経費精算や勤怠管理の導入進む、IDCが働き方改革関連ツールを調査:PCモニターとビジネスチャットが必須か
IDC Japanは、働き方改革関連ツールの利用動向に関する調査結果を発表した。今後も使用したいツールではノートPCに接続するモニターがトップ。テレワークの企業導入率は上がっているものの、実際の利用率は低い。
IDC Japanは2018年7月25日、日本国内での働き方改革関連ICTツールの利用動向に関する調査結果を発表した。それによると、「旅費/経費精算」「勤怠管理」「ワークフロー」の導入率が高かった。テレワークの導入率は上がっているものの、従業員の利用率が低いことも分かった。
同調査の対象は、従業員数が100人以上の企業で働くIT部門の従業員やそれ以外の従業員、経営層。IDCが働き方改革に貢献すると判断したICTソリューションを中心に、導入状況や利用状況、ソリューションの評価、今後の導入予定に加え、テレワークの利用状況と評価について質問した。テレワークは、IDCが働き方改革の進行程度を示す指標の一つとしている。
企業の規模を問わずIT部門全体で導入率の高いツールは、上位から順に「旅費/経費精算」(47.5%)、「勤怠管理」(43.8%)、「ワークフロー」(42.5%)だった。大企業(従業員数1000人以上)では全般に導入率が高い傾向にあり、中でもリモートアクセスやテレビ/ビデオ会議システムの導入がワークフローと並んで比較的進んでいる。
従業員が現在使っていて今後も使用したいツールとしては、ノートPCに接続するモニター(74.0%)とビジネスチャット(73.8%)が上位に挙がった。IDCはこの結果を予想していなかったという。これらのツールの利用率は低いものの、実際に使用するとビジネスの必須アイテムに変わるようだ。
テレワークは従業員の体験率が低い
テレワークについては、大企業での導入率は50.0%なのに対して中堅企業(従業員数100〜999人)は22.5%と、企業規模による格差があった。テレワークについては2つの課題があるという。
一つは、回答者自身の体験率が企業の導入率を大きく下回っていたこと。テレワークを企業が導入していても、実際に利用する従業員は一部にとどまっていることが分かる。
もう一つはテレワークを実際に体験した従業員の評価だ。テレワークでは時間を有効利用できることが評価されているものの、社内ネットワークへのアクセス制限やコミュニケーションが十分に取れず、タイムリーでもないことが問題として挙げられていた。
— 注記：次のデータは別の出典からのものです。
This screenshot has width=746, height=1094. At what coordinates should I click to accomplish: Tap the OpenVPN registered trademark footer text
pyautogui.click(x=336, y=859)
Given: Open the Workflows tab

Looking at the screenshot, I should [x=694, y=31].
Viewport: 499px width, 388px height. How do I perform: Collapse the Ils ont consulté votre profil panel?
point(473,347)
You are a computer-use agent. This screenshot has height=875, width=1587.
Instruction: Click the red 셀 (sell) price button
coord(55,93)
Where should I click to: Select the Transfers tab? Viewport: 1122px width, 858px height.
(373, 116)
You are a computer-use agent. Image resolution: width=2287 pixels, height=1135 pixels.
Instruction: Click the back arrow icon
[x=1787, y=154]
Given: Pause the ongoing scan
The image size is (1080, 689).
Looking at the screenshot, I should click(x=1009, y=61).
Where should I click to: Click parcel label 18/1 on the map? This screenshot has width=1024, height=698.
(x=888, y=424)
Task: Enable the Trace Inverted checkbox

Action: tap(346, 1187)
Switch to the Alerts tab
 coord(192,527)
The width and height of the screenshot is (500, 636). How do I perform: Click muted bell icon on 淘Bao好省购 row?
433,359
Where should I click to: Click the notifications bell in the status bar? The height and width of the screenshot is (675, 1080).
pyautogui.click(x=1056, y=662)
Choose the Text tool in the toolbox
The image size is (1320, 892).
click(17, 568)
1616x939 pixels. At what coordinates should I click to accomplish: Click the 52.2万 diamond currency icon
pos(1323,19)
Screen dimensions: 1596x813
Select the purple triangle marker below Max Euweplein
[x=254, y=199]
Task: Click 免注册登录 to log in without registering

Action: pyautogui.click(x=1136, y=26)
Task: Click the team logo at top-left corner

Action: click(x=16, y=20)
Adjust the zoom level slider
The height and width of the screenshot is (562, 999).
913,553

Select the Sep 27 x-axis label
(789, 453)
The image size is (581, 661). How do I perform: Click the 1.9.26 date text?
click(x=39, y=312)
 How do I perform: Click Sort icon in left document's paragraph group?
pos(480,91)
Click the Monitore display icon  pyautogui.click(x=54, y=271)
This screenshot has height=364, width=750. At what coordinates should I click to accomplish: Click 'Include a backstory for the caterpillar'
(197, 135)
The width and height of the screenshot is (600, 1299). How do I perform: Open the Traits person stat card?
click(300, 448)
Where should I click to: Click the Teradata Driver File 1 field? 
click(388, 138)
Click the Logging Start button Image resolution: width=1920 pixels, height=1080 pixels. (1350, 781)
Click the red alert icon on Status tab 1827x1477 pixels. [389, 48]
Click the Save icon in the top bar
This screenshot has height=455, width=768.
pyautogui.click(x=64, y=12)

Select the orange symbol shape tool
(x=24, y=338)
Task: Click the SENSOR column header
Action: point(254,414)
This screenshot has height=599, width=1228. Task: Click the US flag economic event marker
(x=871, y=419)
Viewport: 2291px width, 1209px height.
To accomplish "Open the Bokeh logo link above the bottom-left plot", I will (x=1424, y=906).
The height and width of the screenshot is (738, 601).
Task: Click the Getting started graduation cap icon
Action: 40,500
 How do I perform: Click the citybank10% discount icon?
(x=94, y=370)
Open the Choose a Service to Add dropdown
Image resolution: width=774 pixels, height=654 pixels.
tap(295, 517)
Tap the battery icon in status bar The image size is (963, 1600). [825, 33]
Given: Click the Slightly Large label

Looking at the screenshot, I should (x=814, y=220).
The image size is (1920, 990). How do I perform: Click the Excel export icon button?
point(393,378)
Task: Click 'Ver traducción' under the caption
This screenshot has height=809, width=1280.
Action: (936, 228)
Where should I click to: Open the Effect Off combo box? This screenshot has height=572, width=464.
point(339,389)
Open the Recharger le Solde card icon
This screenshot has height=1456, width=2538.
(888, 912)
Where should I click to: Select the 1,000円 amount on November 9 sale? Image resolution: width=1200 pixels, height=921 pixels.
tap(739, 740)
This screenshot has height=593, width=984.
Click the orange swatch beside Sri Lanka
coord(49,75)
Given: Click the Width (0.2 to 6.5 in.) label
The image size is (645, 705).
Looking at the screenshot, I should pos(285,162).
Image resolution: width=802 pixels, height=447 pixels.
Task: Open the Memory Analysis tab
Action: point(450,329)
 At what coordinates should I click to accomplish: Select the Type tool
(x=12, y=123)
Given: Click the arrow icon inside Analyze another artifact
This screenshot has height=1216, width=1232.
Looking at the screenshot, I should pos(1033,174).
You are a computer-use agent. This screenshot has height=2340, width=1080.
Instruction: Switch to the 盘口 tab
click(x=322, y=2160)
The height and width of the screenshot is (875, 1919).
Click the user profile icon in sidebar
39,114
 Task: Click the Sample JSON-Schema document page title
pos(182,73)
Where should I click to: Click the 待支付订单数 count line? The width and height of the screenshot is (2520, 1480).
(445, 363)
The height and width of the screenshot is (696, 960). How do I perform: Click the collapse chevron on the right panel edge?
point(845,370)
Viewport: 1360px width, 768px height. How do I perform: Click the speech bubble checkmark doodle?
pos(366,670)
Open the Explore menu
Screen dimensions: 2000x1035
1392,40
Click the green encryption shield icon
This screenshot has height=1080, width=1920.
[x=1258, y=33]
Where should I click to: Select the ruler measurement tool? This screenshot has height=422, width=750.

IDC Japanで、PC,携帯端末&クライアントソリューションのグループマネージャーを務める市川和子氏は、「働き方改革には、好調な日本経済と政府の音頭取りなどの追い風が吹いている。残業規制法案は、大企業では2019年4月から適用される。テレワークの施策も2020年をターゲットとして動いている。2020年以降の経済状況に不透明感があることを考えると、ITサプライヤーはこの2年間を念頭に、クライントの潜在需要も含めた需要の的確な把握と提案力でビジネスの刈り取りにまい進すべきだ」と述べている。